▶ Text under study:
Rubin, a history major, is exploring the United States’ decision to move troops north of the 38th Parallel during the Korean War for his senior honors thesis.

“The Korean War has always been an interesting topic to me,” he says. “It is intriguing to study the American motives behind getting involved in another conflict so quickly after World War II. The war also marked a new phase in American foreign policy, in that we were fighting for an ideal — anti-communism — as opposed to a defined territorial invasion, as was the case in the two world wars.”

Rubin wrote a term paper on the roots of the Korean War last year for a foreign policy class taught by Arnold Offner, Cornelia F. Hugel Professor of History.

“The period from 1945 to 1950 was a very important and exciting period in American history, since it marked the end of a huge world conflict and saw the beginning of a 45-year Cold War,” Rubin says, adding that he became so interested that he decided to explore the topic further.

“I love reading through primary documents,” he says. “You get a feel of the time. There’s no analysis by current historians — it’s all the genuine stuff. And I love reading through foreign policy documents.”

▶ Information supplied:
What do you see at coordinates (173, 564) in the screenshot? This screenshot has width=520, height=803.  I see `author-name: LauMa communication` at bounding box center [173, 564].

▶ Exercise instructions:
(a) According to the profile of Rubin, who taught the foreign policy class for which Rubin wrote his term paper on the roots of the Korean War?
(b) In the profile of Rubin, rewrite the stretch from "Rubin wrote a" through "the topic further.", changing "term paper" to "research paper".
(c) Summarize the profile of Rubin in two sentences.

▶ Answer set:
(a) Arnold Offner, Cornelia F. Hugel Professor of History.

(b)
Rubin wrote a research paper on the roots of the Korean War last year for a foreign policy class taught by Arnold Offner, Cornelia F. Hugel Professor of History.

“The period from 1945 to 1950 was a very important and exciting period in American history, since it marked the end of a huge world conflict and saw the beginning of a 45-year Cold War,” Rubin says, adding that he became so interested that he decided to explore the topic further.

(c) Rubin, a history major, is exploring the United States' decision to move troops north of the 38th Parallel during the Korean War for his senior honors thesis, after writing a term paper on the war's roots for a foreign policy class taught by Arnold Offner. He regards 1945 to 1950 as a very important period that ended a huge world conflict and began the Cold War, and he loves reading through primary and foreign policy documents.